## WHAT YOU SHOULD DO
Every entry is to be reproduced word for word, but the images are not.

## RECORDS SHOWN
- - -
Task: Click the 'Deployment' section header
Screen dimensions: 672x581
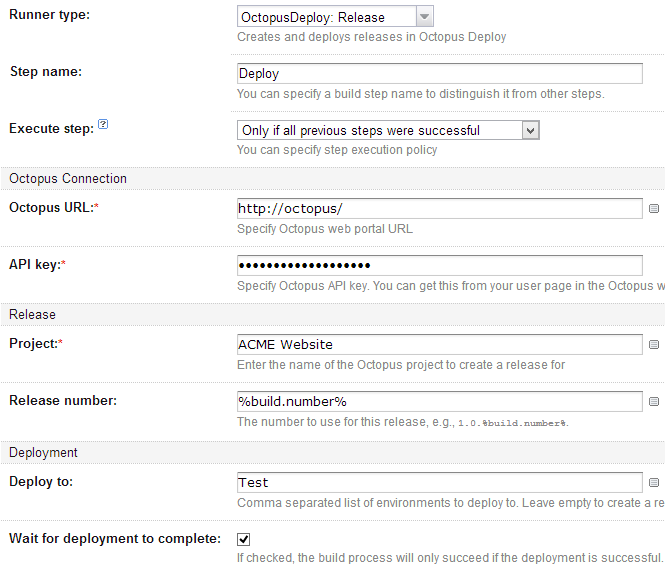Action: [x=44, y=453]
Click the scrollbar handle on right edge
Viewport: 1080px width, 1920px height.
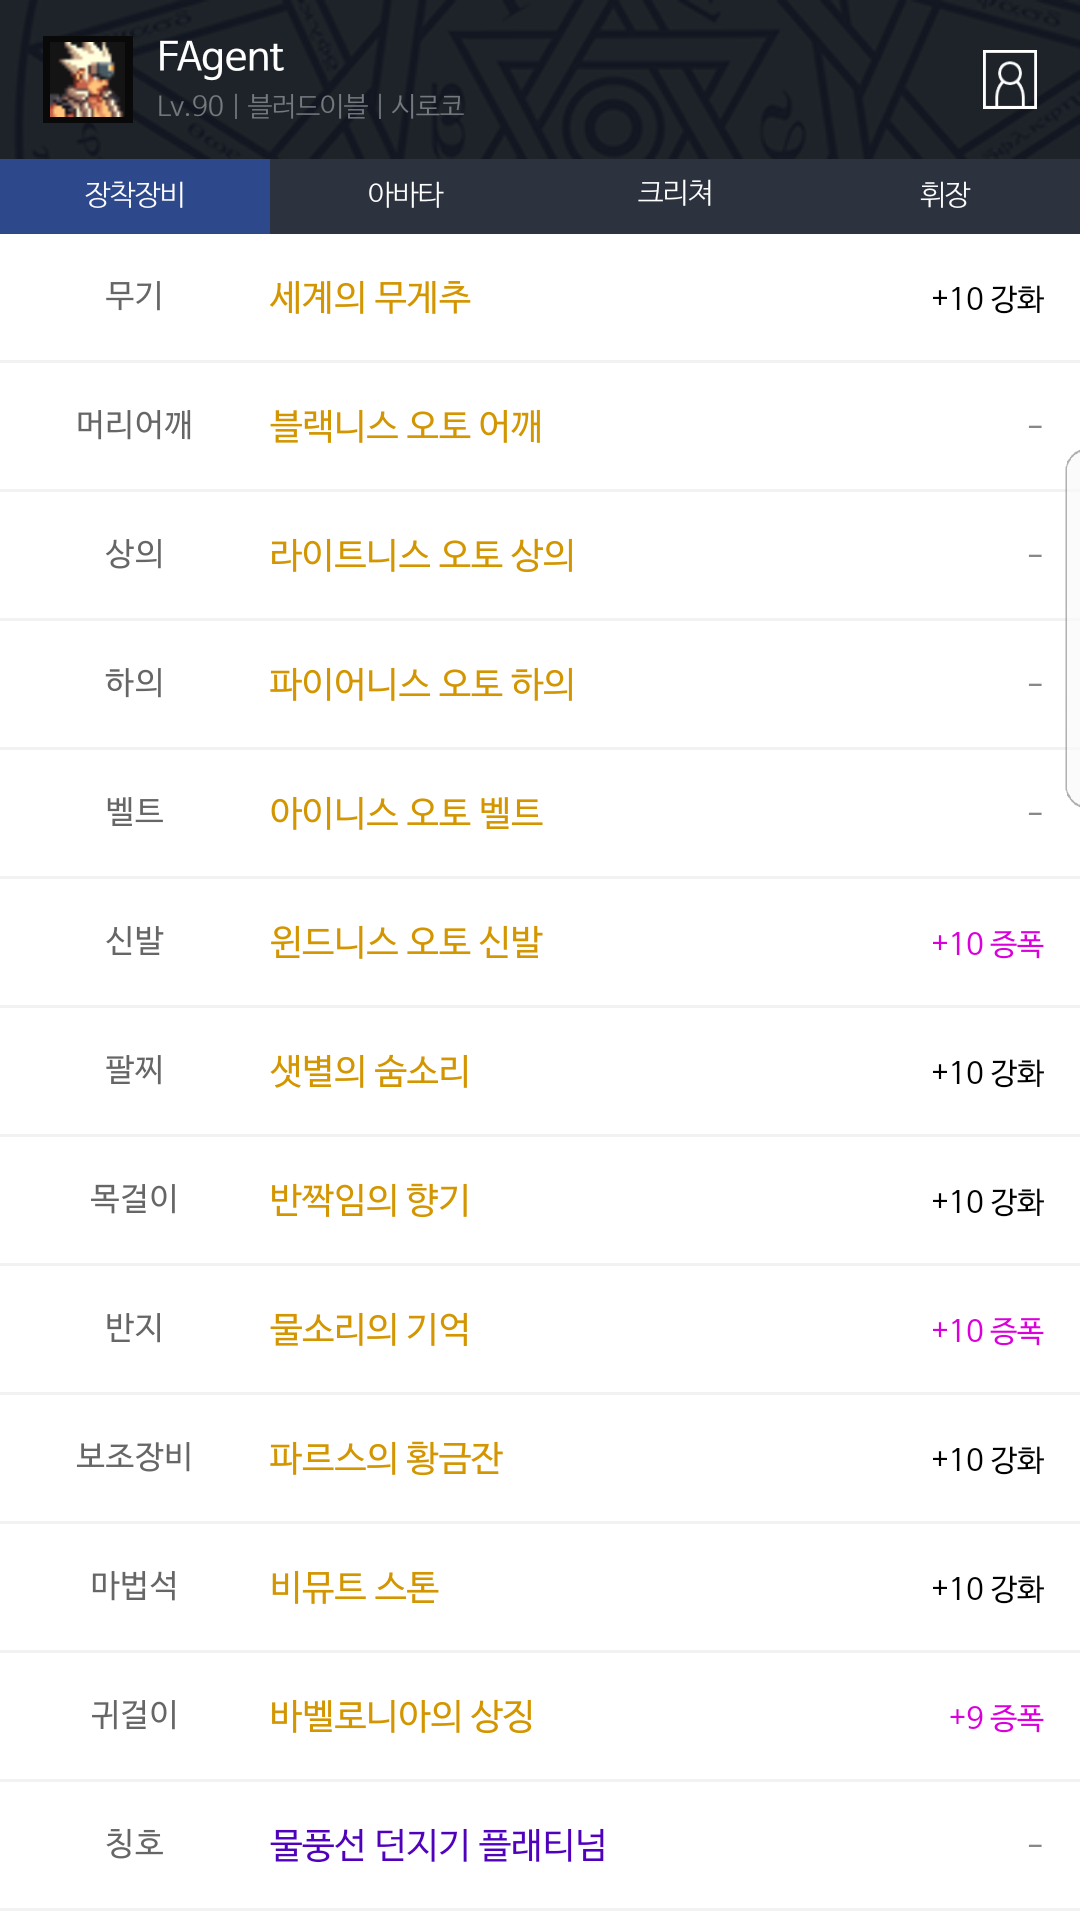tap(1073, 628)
- - -
## ANSWER SECTION
Task: Click the 'Deployment' section header
Screen dimensions: 672x581
Action: [x=44, y=453]
Click the scrollbar handle on right edge
Viewport: 1080px width, 1920px height.
tap(1073, 628)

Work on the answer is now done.